C’est une superbe promenade dans Rome que nous propose Edith de la Héronnière. Tous ceux, tombés à jamais amoureux de cette ville hors du commun, s’en délecteront. Ils y retrouveront, sous la belle plume de l’auteur, cette atmosphère si marquante qui fait de Rome une cité occidentale ouverte sur l’orient. Il faut avoir pris une automobile conduite par un Romain, circulé dans un bus chaotique, tenté de traverser une avenue le long du Tibre pour se rendre compte qu’on est loin d’Edimbourg. Mais plus encore, l’auteure parvient à nous envelopper de la douceur des matins d’été, avant que le soleil n’écrase tout, quand le corps encore préservé profite de ces derniers instants de paix avant d’être massacré par l’afa.
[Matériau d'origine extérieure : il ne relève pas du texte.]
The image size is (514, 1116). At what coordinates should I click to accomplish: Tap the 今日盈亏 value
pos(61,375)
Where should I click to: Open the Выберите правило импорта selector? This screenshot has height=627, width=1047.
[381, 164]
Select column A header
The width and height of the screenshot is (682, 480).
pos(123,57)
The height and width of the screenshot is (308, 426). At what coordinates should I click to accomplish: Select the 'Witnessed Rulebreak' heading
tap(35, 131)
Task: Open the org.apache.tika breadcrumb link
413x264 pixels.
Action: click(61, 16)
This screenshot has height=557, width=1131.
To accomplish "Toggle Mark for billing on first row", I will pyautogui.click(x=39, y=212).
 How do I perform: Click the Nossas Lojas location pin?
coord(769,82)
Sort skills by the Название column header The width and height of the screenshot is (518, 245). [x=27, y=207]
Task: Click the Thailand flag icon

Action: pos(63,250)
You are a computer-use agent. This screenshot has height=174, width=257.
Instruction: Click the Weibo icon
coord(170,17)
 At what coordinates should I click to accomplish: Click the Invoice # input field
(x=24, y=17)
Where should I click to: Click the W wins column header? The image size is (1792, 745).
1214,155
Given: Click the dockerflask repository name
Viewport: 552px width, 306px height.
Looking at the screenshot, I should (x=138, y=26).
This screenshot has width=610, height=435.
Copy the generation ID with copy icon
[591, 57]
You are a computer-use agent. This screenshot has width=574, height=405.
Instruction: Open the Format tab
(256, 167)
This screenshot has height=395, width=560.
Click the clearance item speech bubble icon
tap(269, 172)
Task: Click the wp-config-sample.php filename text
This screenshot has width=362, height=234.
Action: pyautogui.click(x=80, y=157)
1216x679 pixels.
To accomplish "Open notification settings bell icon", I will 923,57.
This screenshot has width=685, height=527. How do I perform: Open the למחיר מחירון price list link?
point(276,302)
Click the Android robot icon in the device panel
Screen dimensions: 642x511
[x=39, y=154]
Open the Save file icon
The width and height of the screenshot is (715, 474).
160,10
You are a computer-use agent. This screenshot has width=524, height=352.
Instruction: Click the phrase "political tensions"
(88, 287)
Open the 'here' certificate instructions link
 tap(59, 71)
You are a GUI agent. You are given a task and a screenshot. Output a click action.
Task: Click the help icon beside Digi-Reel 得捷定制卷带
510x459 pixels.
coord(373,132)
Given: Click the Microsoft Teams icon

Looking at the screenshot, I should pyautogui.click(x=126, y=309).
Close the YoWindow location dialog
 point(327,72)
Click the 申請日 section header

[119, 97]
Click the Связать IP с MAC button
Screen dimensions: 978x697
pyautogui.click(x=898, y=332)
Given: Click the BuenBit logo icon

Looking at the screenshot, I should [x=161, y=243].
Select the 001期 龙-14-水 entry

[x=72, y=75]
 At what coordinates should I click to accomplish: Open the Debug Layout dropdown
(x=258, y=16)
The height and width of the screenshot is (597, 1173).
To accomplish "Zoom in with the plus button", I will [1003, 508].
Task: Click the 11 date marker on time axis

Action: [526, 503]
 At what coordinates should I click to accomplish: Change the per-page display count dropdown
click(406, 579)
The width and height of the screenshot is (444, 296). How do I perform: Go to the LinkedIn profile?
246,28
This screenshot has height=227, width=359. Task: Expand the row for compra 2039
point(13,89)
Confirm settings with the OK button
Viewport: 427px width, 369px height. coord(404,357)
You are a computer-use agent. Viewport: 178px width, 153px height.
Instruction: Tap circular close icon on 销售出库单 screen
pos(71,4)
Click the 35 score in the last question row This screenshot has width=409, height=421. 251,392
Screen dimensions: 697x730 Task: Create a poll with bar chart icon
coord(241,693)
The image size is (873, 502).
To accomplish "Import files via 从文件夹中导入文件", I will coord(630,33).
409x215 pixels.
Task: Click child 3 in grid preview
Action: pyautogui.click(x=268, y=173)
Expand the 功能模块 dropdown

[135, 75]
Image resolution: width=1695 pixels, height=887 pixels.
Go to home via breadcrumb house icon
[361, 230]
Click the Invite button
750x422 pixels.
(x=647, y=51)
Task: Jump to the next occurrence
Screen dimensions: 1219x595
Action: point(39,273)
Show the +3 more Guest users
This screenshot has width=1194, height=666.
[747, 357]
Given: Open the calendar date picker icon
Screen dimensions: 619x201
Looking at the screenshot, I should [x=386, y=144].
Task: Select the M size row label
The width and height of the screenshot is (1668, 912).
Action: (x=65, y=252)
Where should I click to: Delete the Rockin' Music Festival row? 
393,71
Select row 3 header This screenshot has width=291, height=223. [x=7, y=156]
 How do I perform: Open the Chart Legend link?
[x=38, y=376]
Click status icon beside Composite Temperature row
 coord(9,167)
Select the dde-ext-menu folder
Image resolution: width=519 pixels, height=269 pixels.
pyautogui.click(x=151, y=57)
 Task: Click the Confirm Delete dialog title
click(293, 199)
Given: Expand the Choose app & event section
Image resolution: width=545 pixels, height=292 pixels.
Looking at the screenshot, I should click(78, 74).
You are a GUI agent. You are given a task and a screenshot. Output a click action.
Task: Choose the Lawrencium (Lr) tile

« Rome s’est construite sur ses propres ruines » écrit Edith de la Héronnière, décrivant par ses mots simples et délicieux l’accumulation des temps aperçue au détour d’une ruelle devant une colonne antique encastrée dans un mur médiéval, une fontaine intégrée à un palais baroque. Elle nous entraîne avec son enthousiasme dans la Rome sub-urbs où l’antique cité s’est réfugiée, sur la douce colline de l’Aventin, dans une multitude d’églises qui sont des écrins cachant un trésor artistique peu connu, et sur le Capitole d’où l’homme épris de beauté peut contempler le forum s’enfonçant dans la nuit, au moment précis où « la Rome antique semble se réveiller d’entre les morts et remonter des Enfers avec une élégance tragique. »
Pourquoi Edith de la Héronnière aime-t-elle Rome ? Pour mille raison sans doute. Et peut-être parce qu’elle aime la beauté, ce Beau qu’elle ne trouve plus dans la chapelle Sixtine et ses sinistres touristes ignorants, ni dans les messes laides qui défigurent la liturgie, ce dont elle se plaint juste après avoir critiqué les militants de la Manif pour tous, sans voir que la beauté liturgique s’est réfugiée précisément dans leurs églises… De la même façon qu’elle dénonce les papes et les cardinaux des temps de luxure, de cupidité, d’orgueil pour mieux exalter Saint Philippe Neri, sans vouloir admettre que ces prélats ont financé et construit la Rome qu’elle admire. Et que dire des clichés sur la méchante Curie, sur le pape Jean-Paul Ier « probablement empoisonné » pour s’être attaqué évidemment aux finances du Vatican et bien sûr sur le pape François que de vils intégristes veulent abattre…?
En fait, ces critiques ne défigurent pas le livre car elles appartiennent à un certain esprit romain qu’on aurait tort de croire uniquement papolâtre. Rome ne serait pas Rome sans les pasquinades, sans ce ressentiment pour le pouvoir pontifical omniprésent encore de nos jours et qui offre à la ville et au monde un spectacle prodigieux.
Alors n’hésitons pas à fuguer à Rome avec Edith de la Héronnière. On en reviendra encore plus amoureux de Rome.
frederic le moal
Edith de la Héronnière, Fugue romaine, Desclée de Brouwer, juin 2018, 174 p. — 17,00 €.